Just as John Hughes' teen hero saw his lifestyle threatened by a relentless principal, Seth MacFarlane, the 25-year-old creator of Fox's Family Guy, finds himself being put to the test by his old prep-school headmaster.
Except this time instead of a ditch day, bundles in potential ad revenue are at stake.
Here's the lowdown: On Tuesday, Fox revealed that the leader of an anti-Family Guy movement was the headmaster and rector of the Connecticut-based Kent School--the very same Connecticut-based Kent School once attended by MacFarlane.
MacFarlane graduated from Kent in 1991. (An old email address for the animator is still listed in the alumni online directory.) Additionally, MacFarlane's mom worked at the school's admissions office for 15 years.
"Worked" is the proper verb form to describe Mother MacFarlane's tenor of employment at Kent because the woman recently resigned, reportedly in protest of the Proud Sponsors USA movement.
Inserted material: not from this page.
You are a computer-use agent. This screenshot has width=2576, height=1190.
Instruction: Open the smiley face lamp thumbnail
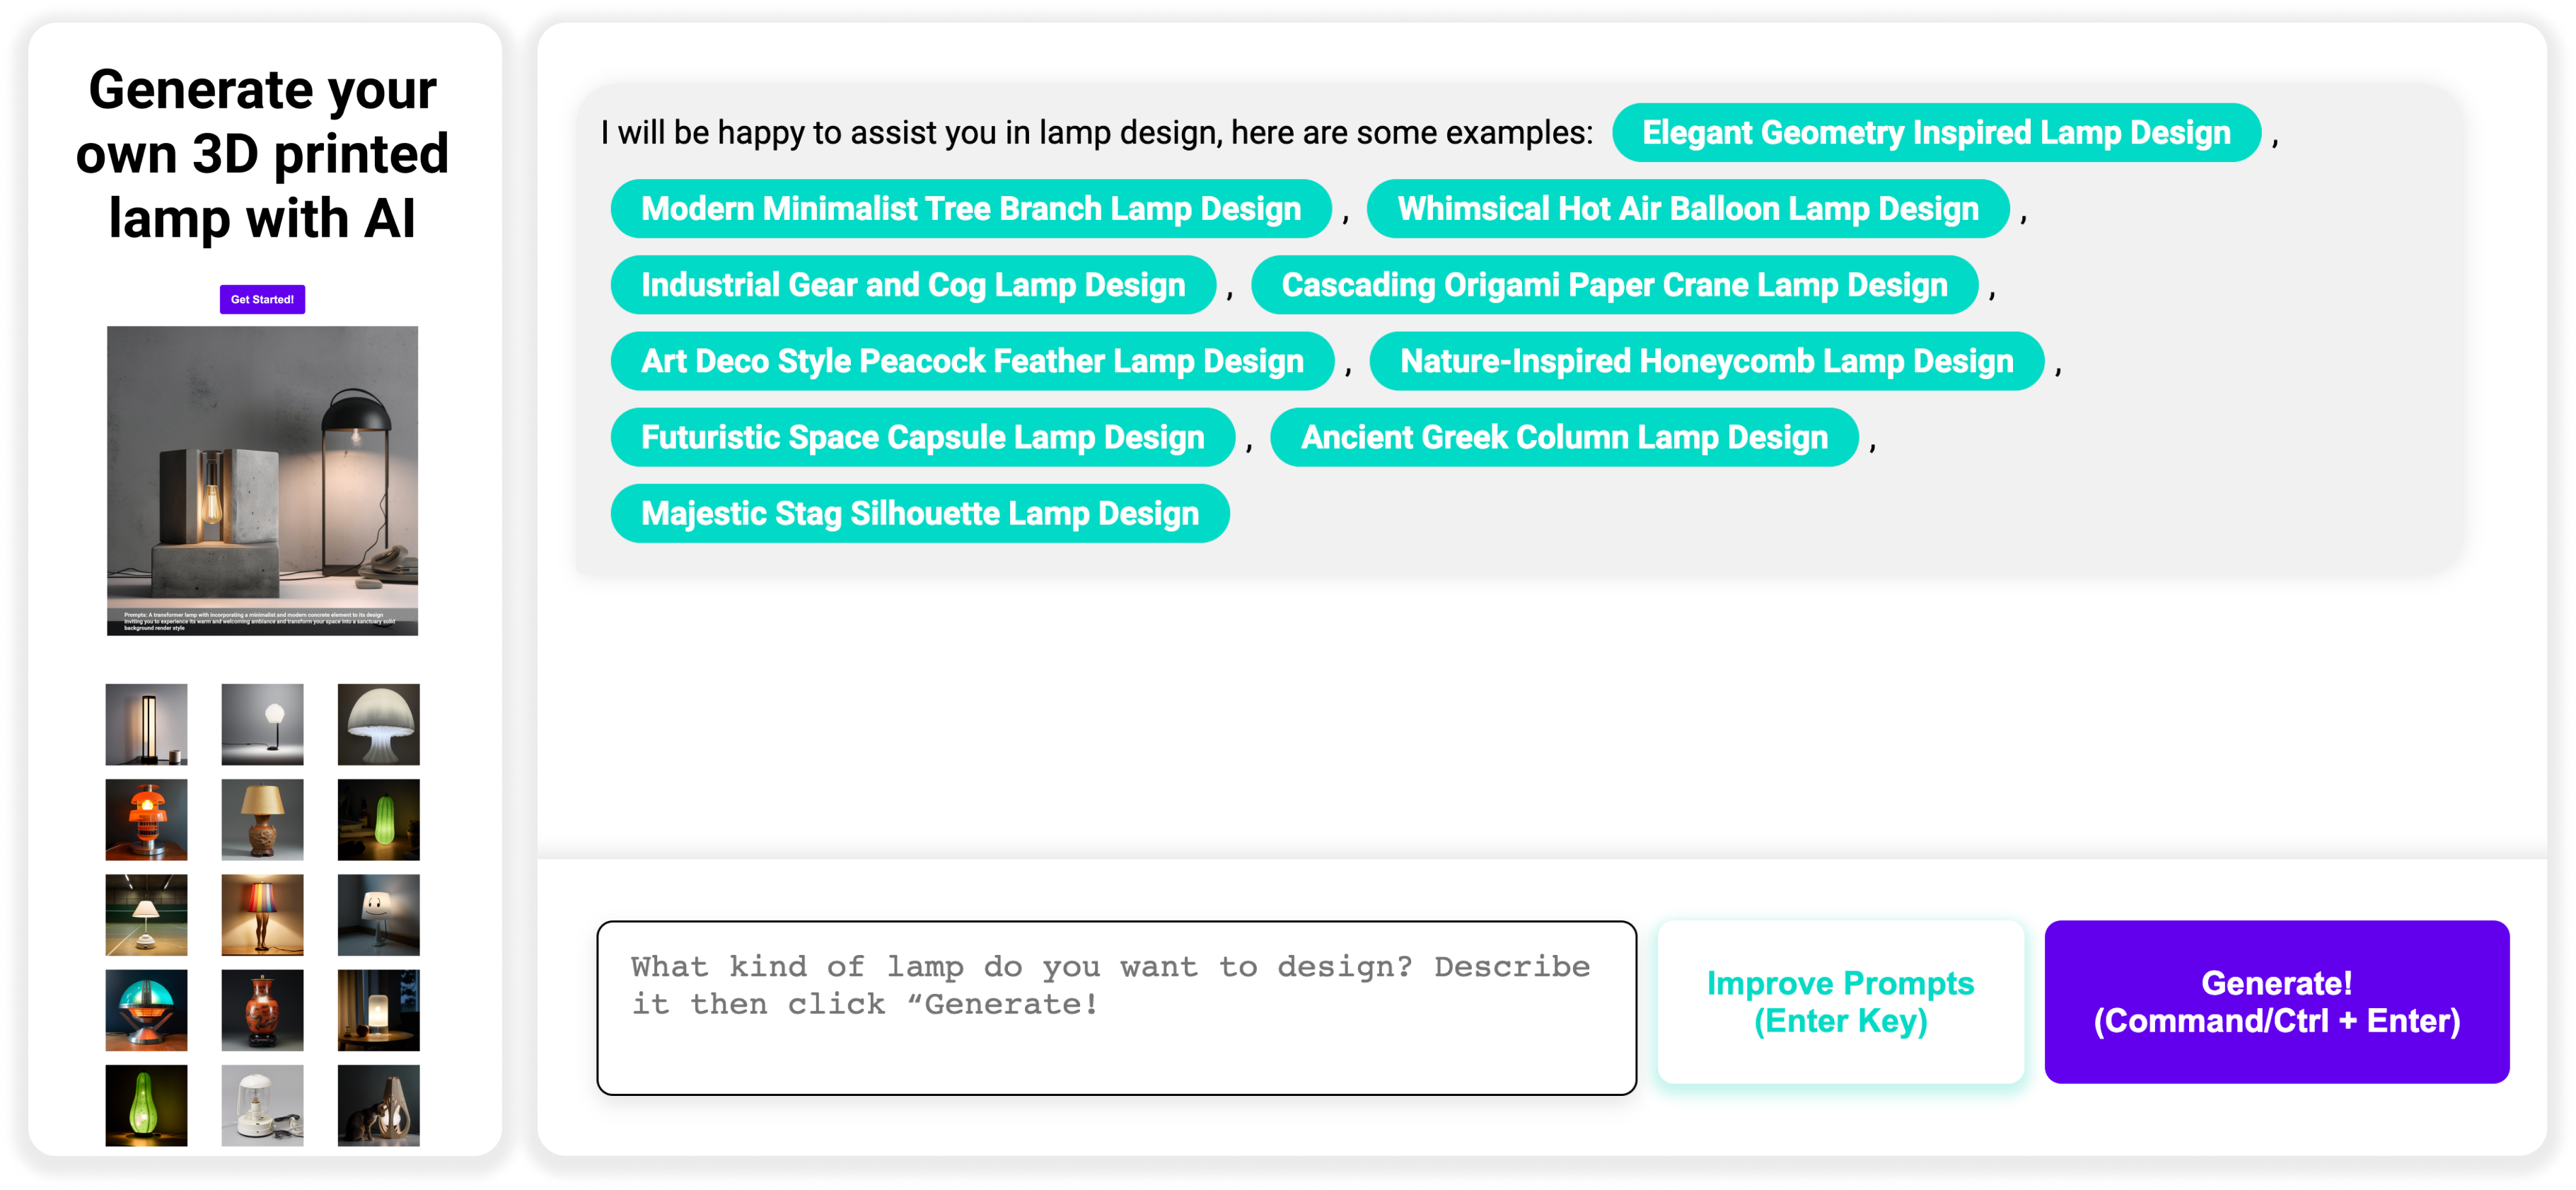click(x=378, y=914)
What's Proud Sponsors USA? A one-man organization established by Kent headmaster Richardson W. Schell. Its mission? To lobby advertisers to boycott MacFarlane's Family Guy.
His former student's toon series is "anti-Semitic," not to mention "demeaning to the handicapped," alcoholics and AIDS patients, a Schell-drafted letter charges, according to published reports.
So far Schell has succeeded in getting four advertisers, including Philip Morris and fast-food chain KFC, to divorce themselves from Family Guy. Schell has taken credit for getting another 12 companies to pledge not to buy time on the show.
What's Schell's beef with MacFarlane? The headmaster was said to be in Europe until Sunday and unavailable for comment. No comment yet from MacFarlane.
One popular theory to the Bueller-ian feud is that Schell is upset that Family Guy revolves around a family name of Griffin. Griffin also is the surname of a Kent School employee who works in Schell's office. (The Griffin in question could not be reached for comment.)
The story goes that the week before Family Guy premiered on Super Bowl Sunday last January 31, Schell telephoned MacFarlane and asked him to change his TV family's name. MacFarlane maintained that the Griffins were not based on any real-life people. The name stayed, but the controversy apparently was born.
On April 12, the day after Family Guy debuted in its regular, weekly time slot, Schell sent out his first batch of Proud Sponsors USA letters, Fox said.
In a greeting posted on the Kent School's Website (www.kent.pvt.k12.ct.us), Schell, an Episcopal priest, promises that at his boarding school, "you will make lifelong friends and learn to get along with people who have had experiences different from yours."
Family Guy, featuring the voices of MacFarlane and Buffy the Vampire Slayer star Seth Green, will air at 9 p.m. on Thursdays in the fall.